19 It should be noted that the activity to be taxed in this case is not the sale of narcotic drugs, but a supply of services consisting in making available a place where the sale of those products is effected with the agreement of the supplier of the service. Consequently, the reasoning in Happy Family cannot be transposed directly to the facts in this case.
20 It is therefore necessary to consider whether the reasoning is to be extended to activities linked in any way at all to dealing in drugs.
21 As noted in paragraph 14 of this judgment, the Court has consistently held that the principle of fiscal neutrality prevents any general distinction in the levying of VAT as between lawful and unlawful transactions. Consequently, the mere fact that conduct amounts to an offence is not sufficient to justify exemption from VAT. The exception applies only in specific situations where, owing to the special characteristics of certain products or certain services, any competition between a lawful economic sector and an unlawful sector is precluded.
22 In this case, however, there is no such special situation. Renting out a place intended for commercial activities is, in principle, an economic activity and therefore falls within the scope of the Sixth Directive. The fact that the activities pursued there constitute a criminal offence, which may make the renting unlawful, does not alter the economic character of the renting and does not prevent competition in the sector, including that between lawful and unlawful activities. Not to charge VAT thereon would undermine the principle of fiscal neutrality of the VAT scheme.

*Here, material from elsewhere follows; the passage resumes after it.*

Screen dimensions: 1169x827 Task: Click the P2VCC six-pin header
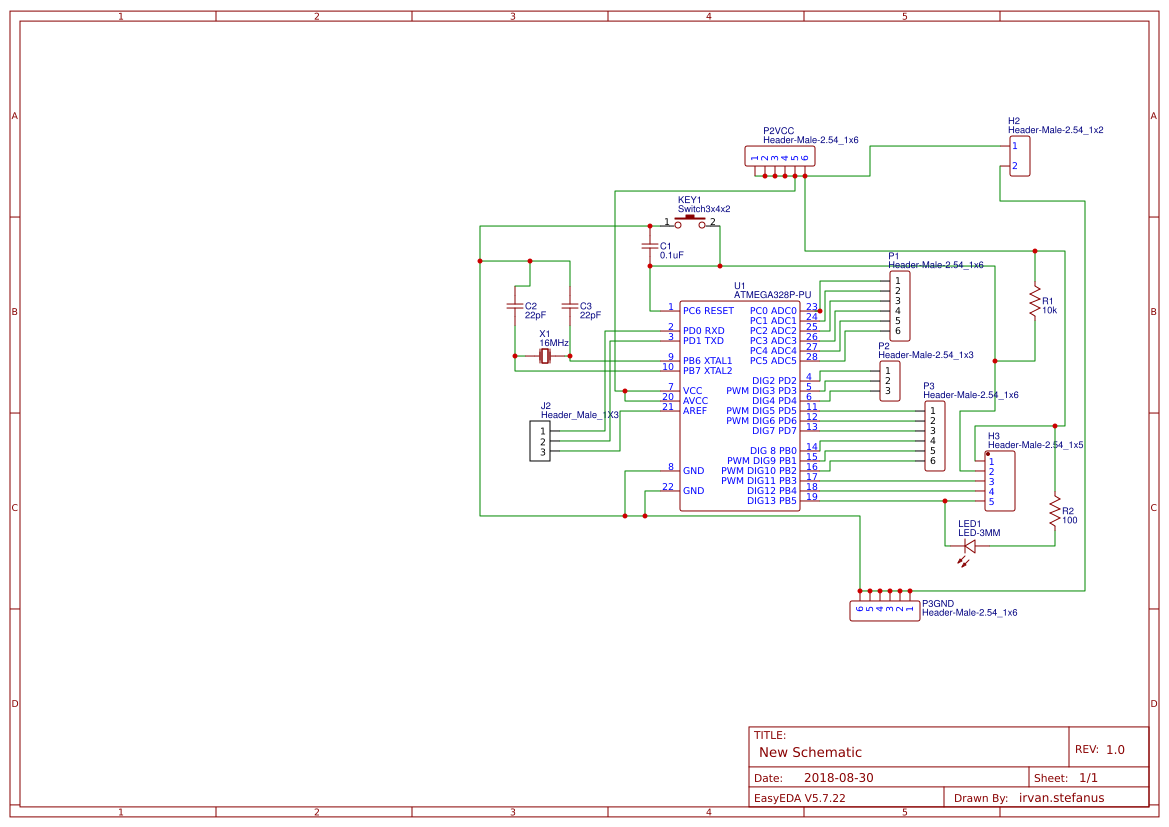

23 Consequently, the reply to the question referred by the national court must be that Article 2 of the Sixth Directive is to be interpreted as meaning that in the circumstances of the main action renting out a space for the sale of narcotic drugs falls within the scope of that directive.
24 The costs incurred by the Netherlands Government and the Commission, which have submitted observations to the Court, are not recoverable. Since these proceedings are, for the parties to the main proceedings, a step in the action pending before the national court, the decision on costs is a matter for that court.
On those grounds,
in answer to the question referred to it by the Hoge Raad der Nederlanden by judgment of 22 April 1998, hereby rules:
Article 2 of Directive 77/388/EEC: Sixth Council Directive of 17 May 1977 on the harmonisation of the laws of the Member States relating to turnover taxes - Common system of value added tax: uniform basis of assessment is to be interpreted as meaning that in the circumstances of the main action renting out a space for the sale of narcotic drugs falls within the scope of that directive.